→ Problem
For the material below, return exactly the lines starting at the one holding "FALTBARER SITZWÜRFEL (672, 1545)" and ending at the one holding "TORBOGEN (671, 1005)", counting both as part of the range.

Record excerpts Block Start

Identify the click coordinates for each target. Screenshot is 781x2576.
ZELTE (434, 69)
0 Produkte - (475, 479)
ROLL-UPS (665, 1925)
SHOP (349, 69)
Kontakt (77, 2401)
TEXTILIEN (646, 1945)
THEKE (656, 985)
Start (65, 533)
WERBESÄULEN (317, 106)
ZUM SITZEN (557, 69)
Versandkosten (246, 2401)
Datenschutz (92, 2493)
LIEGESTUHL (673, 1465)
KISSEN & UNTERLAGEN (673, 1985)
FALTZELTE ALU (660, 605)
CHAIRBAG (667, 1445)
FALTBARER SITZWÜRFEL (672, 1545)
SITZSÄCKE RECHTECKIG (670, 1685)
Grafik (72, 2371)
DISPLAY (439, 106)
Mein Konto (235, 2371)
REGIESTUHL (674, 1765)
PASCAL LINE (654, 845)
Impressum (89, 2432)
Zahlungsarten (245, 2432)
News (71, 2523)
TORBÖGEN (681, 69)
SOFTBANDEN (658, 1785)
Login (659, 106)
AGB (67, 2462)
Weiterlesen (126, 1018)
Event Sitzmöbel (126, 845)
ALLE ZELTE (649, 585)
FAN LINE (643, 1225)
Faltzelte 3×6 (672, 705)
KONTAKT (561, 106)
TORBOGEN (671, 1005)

Record excerpts Block End
Record excerpts Block Start

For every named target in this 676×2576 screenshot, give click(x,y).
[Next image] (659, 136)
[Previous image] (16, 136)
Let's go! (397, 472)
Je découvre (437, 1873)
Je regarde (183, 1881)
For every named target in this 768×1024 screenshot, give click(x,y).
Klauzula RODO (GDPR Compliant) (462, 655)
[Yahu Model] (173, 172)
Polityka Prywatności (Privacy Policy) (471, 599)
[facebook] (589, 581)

Record excerpts Block End

→ Your response
FALTBARER SITZWÜRFEL (672, 1545)
SITZSÄCKE RECHTECKIG (670, 1685)
Grafik (72, 2371)
DISPLAY (439, 106)
Mein Konto (235, 2371)
REGIESTUHL (674, 1765)
PASCAL LINE (654, 845)
Impressum (89, 2432)
Zahlungsarten (245, 2432)
News (71, 2523)
TORBÖGEN (681, 69)
SOFTBANDEN (658, 1785)
Login (659, 106)
AGB (67, 2462)
Weiterlesen (126, 1018)
Event Sitzmöbel (126, 845)
ALLE ZELTE (649, 585)
FAN LINE (643, 1225)
Faltzelte 3×6 (672, 705)
KONTAKT (561, 106)
TORBOGEN (671, 1005)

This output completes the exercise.